I have been called to bury a horse, arrive and see the old horse alive, then am asked to put it down for them. Ticks me off.

Arrived one morning and the horse had been shot, was immobile but breathing and eye lids moving to keep the flies out. Made me sick. The owner had shot it and left for work. His father was standing there with a butcher knife ready to cut it's throat when I had the horse in the hole. I called around and had someone bring me a gun.

Had a 3 AM call. Horses had been hit by a car. Vet told them to call me. Their daughter was a student of mine, the mother drove a bus. Almost demanded I help them because I was a horse owner myself etc. Tried to back out and they were beside themselves. Horses had broken legs and the husband would not shoot them "because he loved them".

Hooked up to a flat bed trailer and drove over. That is when I got really ticked off. The fence was down, had been down for months. They were blaming the driver "since everyone knew the horses crossed to road all the time".

They said they would pay me what ever, just end the suffering and bury the horses.

Shot the horses, rolled them on an old panel, slid panel on the trailer, buried the horses here and barely made it to my teaching job on time.

Never paid me a dime. Out of sight, out of mind.

I do not charge friends, or long time members of the community. They are always the ones who insist I take some cash.
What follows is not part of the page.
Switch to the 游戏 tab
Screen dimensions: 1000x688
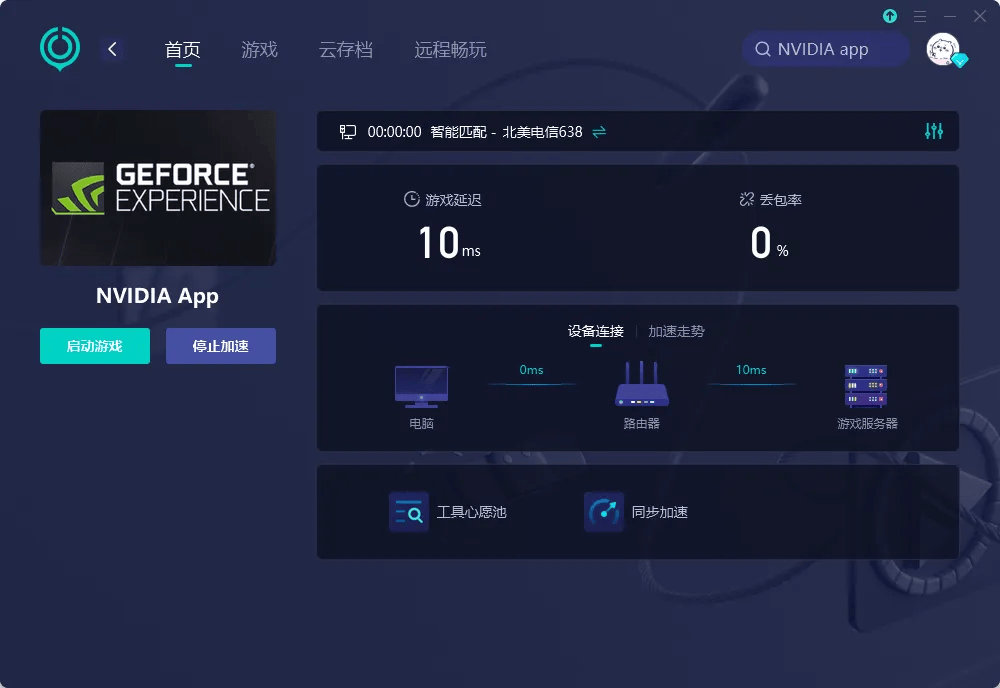(259, 50)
My only rule when burying a horse is that the face is covered with a towel. I refuse to put dirt in the eyes of a good horse.


----------



## somedevildawg (Jun 20, 2011)

I sold my rubber tire backhoe for that very reason......cows, horses, u name it, I mighta buried it. Had a guy call me one day and wanted to buy it....ain't buried another one since except mine and I borrowed (and immediately Returned with fuel) and backhoe for that 

I have a grave yard here for the dogs/cats/roosters  kinda runnin outta room, hoping my memory serves me well, shoulda used a GPS


----------



## Tim/South (Dec 12, 2011)

> I sold my rubber tire backhoe for that very reason


I am tempted to follow suit.


----------



## luke strawwalker (Jul 31, 2014)

Meh... A horse is a horse...

Never will understand why people anthropomorphize animals so much...

Oh well...

Later! OL J R


----------



## SCtrailrider (May 1, 2016)

I have several horses as well as dogs buried here... I have put them all down myself, every time it was hard to do but I feel it was my place to make it as fast & painless as possible every time.
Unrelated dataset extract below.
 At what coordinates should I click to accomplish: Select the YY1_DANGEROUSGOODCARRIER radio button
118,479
The ones here now have been here for many many years, my long time friend I don't ride much anymore, he's 24-25 and has been here most of his life, he really does think he should be at my side every minute he sees me... it won't be easy when his time comes but he wouldn't want it to be done by a stranger anymore than I would...


----------



## Vol (Jul 5, 2009)

I have put down a horse or two with lead....and I made it painless and very fast.....but I just cannot do that to a dog. I have to have it euthanized by injection.....with me holding it.

Regards, Mike


----------



## somedevildawg (Jun 20, 2011)

I suppose it just depends on the circumstances Mike....I shoulda put one down the other day that got ran over...went to get my gun and thought, I'll just let him go to sleep and put him down then.....he was losing blood fast so I figured he would be out in short order. Went back to check on him and he had gotten up with two good front legs and drug himself 75 yds and got under the house/porch. So I thought, I'll let him die and go get him.....3 days later I had to crawl under and shoot him  I was so pissed off at myself for not being strong enough to do what I should have done, I caused a good dog unnecessary suffering.....


----------



## Tim/South (Dec 12, 2011)

I have owned at least one horse since I was a teen. I have had to put some down due to age and arthritis.

Dad never saw any use for horses. They were dead weight to him. He finally saw some value when my friends and I used horses to work cattle.

Later I began to rope. My knees are shot now.

I have two horses still. When they are gone I will be horseless for the first time in my adult life.


----------